For module specific settings, specifically package.json contents you're not gonna be able to pass them in via command line every time. So I caked in JSDoc support. Let's start with an example.

/**
 * :corn: Build a module from a single javascript file.
 * @module module-harvest
 * @package.keywords dependency, dependencies, build, package.json, harvest, module
 * @package.preferGlobal
 * @package.repository.type git
 * @package.repository.url https://github.com/reggi/node-module-harvest
 */

This comment block is in the beginning of ./module-harvest.js it sets some stuff that will be used by module-harvest. You can see that there are @package declarations this isn't valid to JSDoc this is specific to module-harvest, upon running this, the @package. calls will be formed into an object and placed into package.json so if you want to specify a unique script.test or version the package will be created with it here.

NOTE: If @packge.private is set this will prevent the github repo creation & init git commit + push & npm publish. It will still allow the module to be created.

Life After the Initial Build

Maintaining File State

Maintaining file state is high priority after the initial build of a module. It's apparent that the hard links alone will not cut it there's gonna need to be a watch script that builds the module(s) whenever a dependency is saved. The problem with that is, without having a map of which local files being used in which project I'd have to build every module, every time something is saved. The map would help a ton, even when a module doesn't yet require() it. Because a file that is already connected to a module would need to be updated to include it, at which time module-harvest would run and the new file would be added to the map watch list. An expected --watch and -w flag would be appropriate.

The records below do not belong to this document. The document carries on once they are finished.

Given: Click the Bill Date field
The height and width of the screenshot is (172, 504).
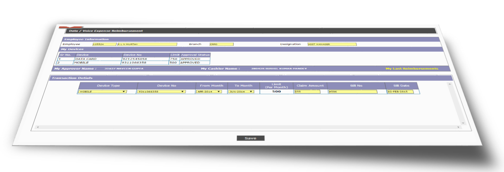Looking at the screenshot, I should tap(400, 92).
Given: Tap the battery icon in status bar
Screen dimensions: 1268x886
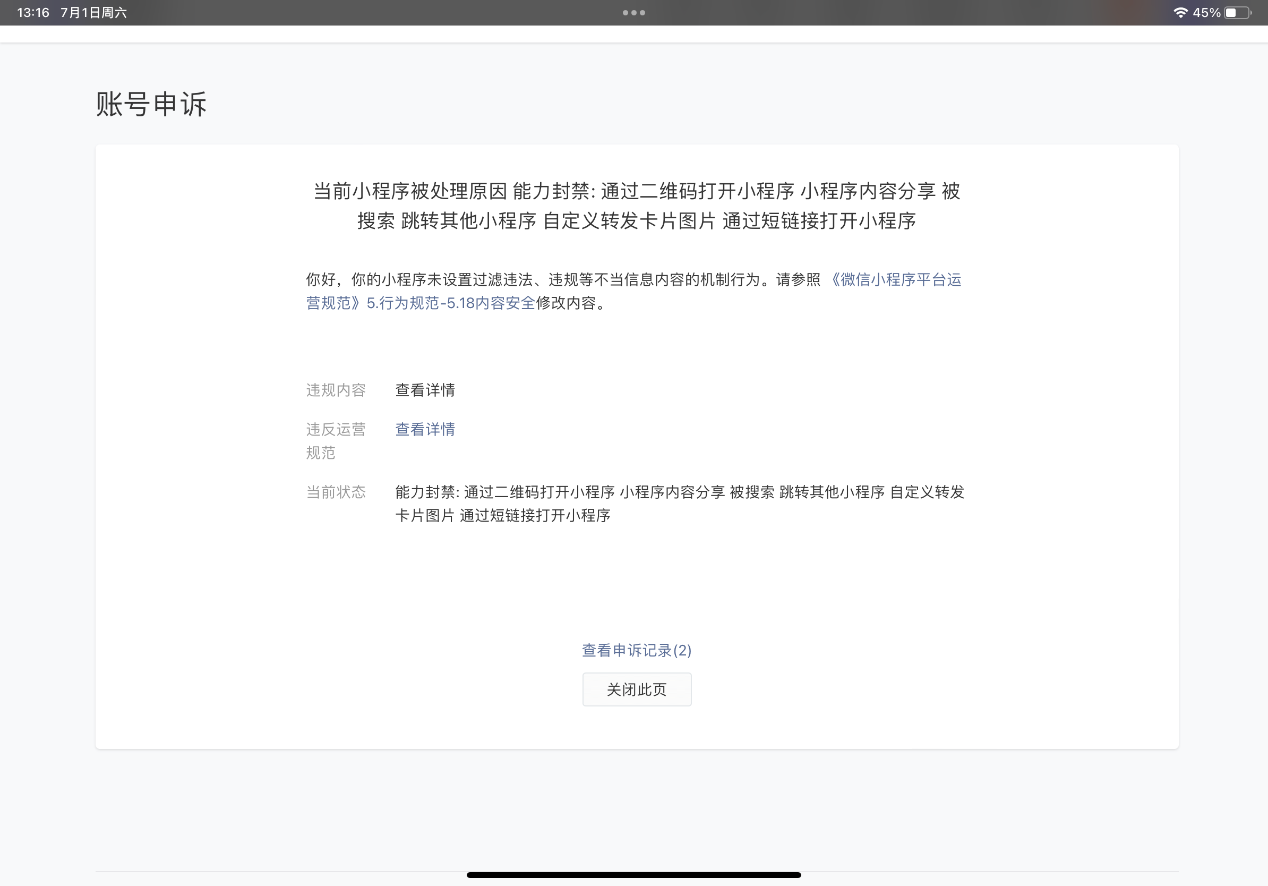Looking at the screenshot, I should 1238,13.
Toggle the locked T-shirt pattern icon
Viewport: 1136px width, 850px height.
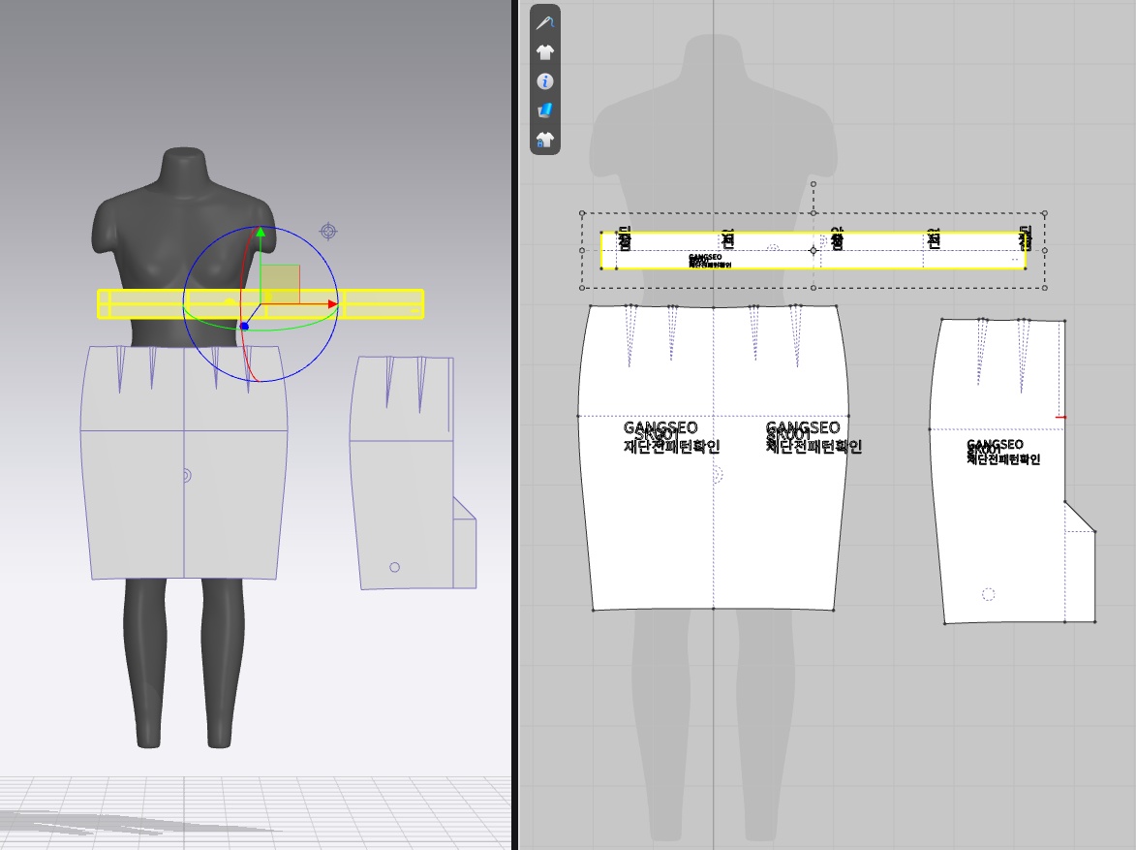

Maintaining Multiple Git Repos with gitslave

gitslave is a lovely piece of software that makes it possible to use one supermodule like reggi/node-reggi and distribute of the packages modules from there. Lets say you change a dependency ./arr-camelize.js and three of your local_modules are using it, because it's linked (and ideally theres a watch script invloved) when it's time to commit the code across all of the four repos (including the supermodule) you can commit the change to all the repos using the following command, note that gits is used here instead of git.

gits add -A
gits commit -m "updated arr-camelize"
gits push

Future Features

Hooks

Something that I find the need for more and more are hooks, ideally in the style of npm. Something like prebuild and postbuild. Right now this can all be done with a more complex command.

# prebuild
# adds a TOC to a readme file
jsdoc2md <docs>
doctoc ./docs --github

Transpiling

I'd love the ability to write code using es6 and have my modules get rendered out in es5. I haven't started writing my modules in es6 just yet, so I'm not exactly keen on it's challenges. But this feature is something to keep in mind.

lib as Root

A lot of people organize their files by setting a lib folder and all the single files live within there instead of the root directory. module-harvest fully supports a main file within a lib dir ./lib. So module-harvest ./lib/alpha.js would create a module alpha with the file in the folder lib/alpha.js. Part of why I created module-harvest is because I value consistency across how modules are created, it makes code easier to write.

I have two main problems using lib. The first is that in most cases it's creating a main file is referenced straight to a file in a dir, there's no root module index.js or alpha.js file. The second is that when if you want to call a from file within a module you have to call it requrie('reggi/lib/arr-camelize') instead of the much cleaner requrie('reggi/arr-camelize'). However module-harvest by nature solves both of these problems (kinda).

Another pro to not using lib and having all your files in root is that it allows them to be viewed easier on github.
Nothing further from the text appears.